The first three months of 2011 have been very busy times for POI, filled with a variety of activities filling all the hours available and moving our mission forward. A big event for POI in January was the annual meeting of our board where we always get strokes for our successes, and wise re-direction when it is warranted. I am personally grateful for the wisdom and friendship of the board.
The Shenzhen Cervical cancer screening trial ,SHENCCAST II, is in an intense writing phase now with our first manuscript published (Am J Clin Pathol 2011;135:790-795), and second one submitted (on self-sampling) and three more currently being prepared. SHENCCAST III, an evaluation of the Cervista 16/18 HPV assay was completed and the study will be presented at Eurogin 2011 in Lisbon Portugal in May. MECCS II, our HPV primary screening study from Mexico also has 2 manuscripts currently in preparation. However, most our time and for sure our energy these first three months has focused on the continuing preparation for PERCAPS – the Peru Cancer Prevention Study, which I am now happy to say is all approved, registered on clinical trials.gov, and on schedule to launch on the 23rd of May. Joining my colleagues from Peru and I will be our good friend Jorge Salmeron from Mexico, who will assume the role as the primary educator and facilitator for the promotoras, clearly the key position in this important project. We are honored to have Jorge on the team. We will also be joined for the PERCAPS project by two MD/MPH research fellows (one a Fogerty fellow from Brown University, and the other a gynecologic oncology fellow from the Cleveland Clinic). We will also have a medical student from Case Western Reserve University with us for her summer project. Our education mission continues to be strong.
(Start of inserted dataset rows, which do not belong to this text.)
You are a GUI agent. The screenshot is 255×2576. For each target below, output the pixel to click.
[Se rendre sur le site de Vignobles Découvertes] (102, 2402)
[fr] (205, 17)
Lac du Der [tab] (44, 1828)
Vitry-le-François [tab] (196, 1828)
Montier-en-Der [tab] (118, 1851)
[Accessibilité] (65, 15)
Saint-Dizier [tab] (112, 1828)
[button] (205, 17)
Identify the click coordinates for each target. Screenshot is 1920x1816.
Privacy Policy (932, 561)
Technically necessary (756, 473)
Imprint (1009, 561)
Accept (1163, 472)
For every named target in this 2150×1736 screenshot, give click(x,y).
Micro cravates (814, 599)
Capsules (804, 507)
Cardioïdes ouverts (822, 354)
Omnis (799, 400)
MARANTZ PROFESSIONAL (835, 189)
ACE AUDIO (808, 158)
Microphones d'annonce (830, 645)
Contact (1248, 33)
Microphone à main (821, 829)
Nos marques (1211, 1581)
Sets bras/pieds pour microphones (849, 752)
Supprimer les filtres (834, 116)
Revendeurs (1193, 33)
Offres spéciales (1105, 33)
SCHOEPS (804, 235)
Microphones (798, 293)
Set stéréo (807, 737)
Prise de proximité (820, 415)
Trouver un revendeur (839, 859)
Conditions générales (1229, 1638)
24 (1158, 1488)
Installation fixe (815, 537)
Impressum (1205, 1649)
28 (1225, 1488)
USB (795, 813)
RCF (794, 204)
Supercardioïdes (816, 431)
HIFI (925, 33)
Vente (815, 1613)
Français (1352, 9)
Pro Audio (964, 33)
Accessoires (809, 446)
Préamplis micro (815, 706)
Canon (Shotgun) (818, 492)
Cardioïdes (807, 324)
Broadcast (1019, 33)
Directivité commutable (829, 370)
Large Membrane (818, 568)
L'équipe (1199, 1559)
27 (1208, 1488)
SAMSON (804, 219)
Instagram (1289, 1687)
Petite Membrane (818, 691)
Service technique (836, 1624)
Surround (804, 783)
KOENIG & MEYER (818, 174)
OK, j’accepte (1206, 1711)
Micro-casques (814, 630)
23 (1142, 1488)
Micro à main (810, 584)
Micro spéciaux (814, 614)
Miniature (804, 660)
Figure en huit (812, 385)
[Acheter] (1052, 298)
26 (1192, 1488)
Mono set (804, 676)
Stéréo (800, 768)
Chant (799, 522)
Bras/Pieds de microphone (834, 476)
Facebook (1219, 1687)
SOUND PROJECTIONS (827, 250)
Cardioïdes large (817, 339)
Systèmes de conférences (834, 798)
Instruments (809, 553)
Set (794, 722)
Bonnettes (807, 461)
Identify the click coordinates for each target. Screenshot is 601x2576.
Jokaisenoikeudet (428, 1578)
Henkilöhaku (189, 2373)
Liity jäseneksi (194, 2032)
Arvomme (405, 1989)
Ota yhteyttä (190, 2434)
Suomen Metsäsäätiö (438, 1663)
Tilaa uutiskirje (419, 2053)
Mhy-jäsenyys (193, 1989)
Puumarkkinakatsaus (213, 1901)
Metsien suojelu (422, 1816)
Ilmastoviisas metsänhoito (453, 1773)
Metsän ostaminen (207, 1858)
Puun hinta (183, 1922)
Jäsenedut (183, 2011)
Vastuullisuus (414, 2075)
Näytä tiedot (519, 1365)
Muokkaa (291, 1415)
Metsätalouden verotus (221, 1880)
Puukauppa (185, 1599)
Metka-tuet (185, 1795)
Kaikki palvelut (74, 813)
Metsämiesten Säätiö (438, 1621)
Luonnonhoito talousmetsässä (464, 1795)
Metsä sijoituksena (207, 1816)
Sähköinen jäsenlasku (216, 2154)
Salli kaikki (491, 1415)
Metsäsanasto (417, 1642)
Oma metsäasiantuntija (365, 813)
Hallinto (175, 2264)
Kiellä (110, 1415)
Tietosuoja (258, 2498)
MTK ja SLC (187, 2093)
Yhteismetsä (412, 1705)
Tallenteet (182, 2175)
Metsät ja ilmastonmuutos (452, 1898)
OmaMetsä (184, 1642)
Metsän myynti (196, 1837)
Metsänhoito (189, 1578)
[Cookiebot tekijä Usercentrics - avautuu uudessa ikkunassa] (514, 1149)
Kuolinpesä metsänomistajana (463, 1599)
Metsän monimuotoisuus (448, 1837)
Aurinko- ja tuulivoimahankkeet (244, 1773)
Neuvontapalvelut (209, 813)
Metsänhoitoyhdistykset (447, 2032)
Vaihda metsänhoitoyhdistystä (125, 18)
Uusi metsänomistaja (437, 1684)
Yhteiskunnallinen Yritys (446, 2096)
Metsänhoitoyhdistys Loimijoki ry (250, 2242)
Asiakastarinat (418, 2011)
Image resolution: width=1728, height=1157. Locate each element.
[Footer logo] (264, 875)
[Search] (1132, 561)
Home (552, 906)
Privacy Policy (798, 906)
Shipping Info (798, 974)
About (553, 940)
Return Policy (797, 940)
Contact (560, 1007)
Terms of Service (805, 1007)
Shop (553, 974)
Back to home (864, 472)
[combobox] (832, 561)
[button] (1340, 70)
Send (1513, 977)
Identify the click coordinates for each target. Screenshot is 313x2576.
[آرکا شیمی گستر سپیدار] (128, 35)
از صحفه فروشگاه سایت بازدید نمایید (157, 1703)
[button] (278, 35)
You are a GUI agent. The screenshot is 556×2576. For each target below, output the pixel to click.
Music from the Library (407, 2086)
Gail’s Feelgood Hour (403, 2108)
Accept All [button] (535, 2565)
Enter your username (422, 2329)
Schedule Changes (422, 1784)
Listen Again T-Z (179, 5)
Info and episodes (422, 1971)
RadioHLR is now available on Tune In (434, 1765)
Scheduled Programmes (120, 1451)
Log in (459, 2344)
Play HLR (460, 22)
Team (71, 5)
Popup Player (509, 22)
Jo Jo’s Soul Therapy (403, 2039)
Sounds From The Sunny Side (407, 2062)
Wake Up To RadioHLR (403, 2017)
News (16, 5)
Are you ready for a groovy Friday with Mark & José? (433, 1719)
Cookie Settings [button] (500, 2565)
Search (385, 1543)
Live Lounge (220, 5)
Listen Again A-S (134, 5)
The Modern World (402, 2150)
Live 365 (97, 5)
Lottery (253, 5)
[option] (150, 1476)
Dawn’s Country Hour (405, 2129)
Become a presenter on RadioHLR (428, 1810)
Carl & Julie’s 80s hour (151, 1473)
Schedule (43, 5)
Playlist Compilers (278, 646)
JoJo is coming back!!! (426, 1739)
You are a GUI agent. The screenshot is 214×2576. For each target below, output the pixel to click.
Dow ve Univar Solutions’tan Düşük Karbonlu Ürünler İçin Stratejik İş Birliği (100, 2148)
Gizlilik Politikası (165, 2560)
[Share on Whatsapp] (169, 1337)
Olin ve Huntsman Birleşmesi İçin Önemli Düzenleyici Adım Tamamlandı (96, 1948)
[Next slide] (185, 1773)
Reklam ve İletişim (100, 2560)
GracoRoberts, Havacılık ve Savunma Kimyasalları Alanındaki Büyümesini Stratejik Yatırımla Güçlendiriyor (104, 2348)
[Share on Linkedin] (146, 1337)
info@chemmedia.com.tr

The Peru project, PERCAPS (A Mother, Child, Screen, Treat, and Vaccinate Program) will likely run a few months ahead of CHICAPS, the Chinese Cancer Prevention Study. The screening models in these two projects will be our first attempts to develop the community based models we hope can change the way preventive healthcare is managed world-wide.
Medical care world-wide is in a crisis. In the developing world there is a lack of care and too little funding. In the western world we have too much care that has developed from too much funding, both from personal as well as third party sources. In addition in the US we have a distribution problem, since on all of our doorsteps it is not difficult to find signs of America’s 3rd world. The challenges are enormous and I am of the firm belief that the problems are not due to bad, misdirected, greedy, uncaring people, or governments for that matter. Surely there are a few, but the problems at hand are way beyond the damage from a few.
In the developing world many skilled individuals representing a vast array of organizations have literally spent lifetimes trying to reach the needy with their hearts, their energy, and their collective skills. The question in everyone’s mind is “where do we start to bring about truly effective change?” In my opinion there are similar issues that may have a common solution and for now POI will focus on one common conceptual change.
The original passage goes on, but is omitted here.